The contributors to the volume are successful in showing how access to health care plays a central role in migrant integration policies in that it constitutes a key factor in the process of inclusion of newcomers. Access to health services is made problematic by the erosion of the dichotomy between citizen and foreigner in European legal systems and, specifically, in the context of European Union. In particular, the status personae is ‘shattered’ into a number of ‘types’ (e.g., EU citizens, non-EU citizens legally residing in the territory, refugees, asylum seekers, irregular migrants etc.). In this respect, supranational law – in particular the 1951 Geneva Convention and European Directive 2011/95/EC – has assumed a growing role in the determination of personal statuses and, gradually, in the field health protection. As for EU directives in particular, they allow Member States to make the granting of most types of residence permits conditional on the registration to national health insurance schemes. However, the comparative analysis shows that countries have made very different choices as regards the recognition of foreigners’ statuses and there are wide differences in how foreigners are treated in the selected countries. In Italy, for example, foreigners holding a residence permit shall be treated in the same way as Italian citizens. As for health care, this implies an obligation to register with the national health service and to pay the related social security contributions for all foreigners who are legally residing in Italy. Moreover, essential outpatient treatment is also guaranteed to all foreigners without a residence permit. The Swedish model, instead, is characterized by a great articulation of migrants’ statuses. Access to public services is guaranteed to foreigner in possession of a residence permit. However, further differences in the provision of services are recognized on the basis of migrants’ origin and the reasons that led them to migrate.

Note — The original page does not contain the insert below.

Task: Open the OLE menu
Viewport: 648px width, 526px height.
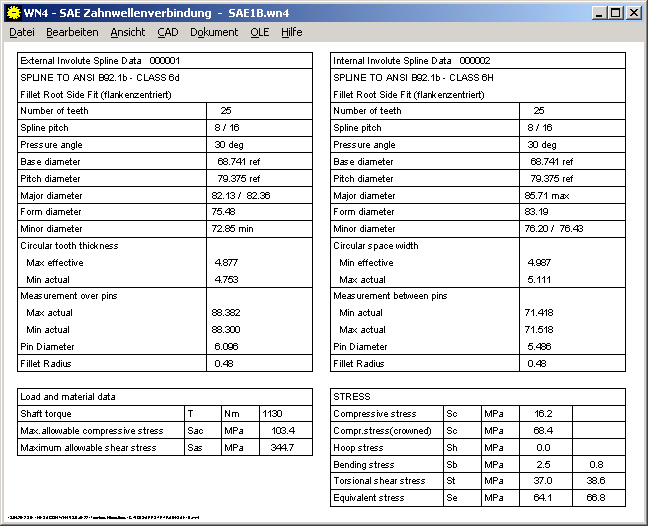Action: (x=260, y=32)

Overall, the analysis confirms the central role played by EU law in the recognition of minimum levels of health protection to applicants and holders of international protection. However, the actual level of care guaranteed to them seems to vary well beyond the formal provisions in that it is determined above all by the health systems’ organization and financial conditions. The treatment of irregular immigrants seems to be more differentiated, as they often face barriers to access to the health system in the different countries. The common feature regarding irregular migrants seems to be the adoption, in recent years, of restrictive legislation that has contributed to further reducing the level of protection of the right to health for them. Therefore, in all countries there is a need to rethink the organization and scope of the recognition of the right to health protection in relation to the increase in the migratory pressure recorded in recent years. Finally, as for the health systems’ financial sustainability, the book provides evidence that, in the face of ageing population, the arrival of individuals of working age in fact contributes to the maintenance of social security systems.


book launch



[1] As for Greece and Spain, they constitute mixed cases where the two types of health system coexist. Indeed, though these countries have formally introduced NHS systems in 1983 and 1986 respectively, the previous SHI systems were not completely dismantled since some sickness funds continued to operate. In Italy, instead, all sickness funds were abolished in 1978.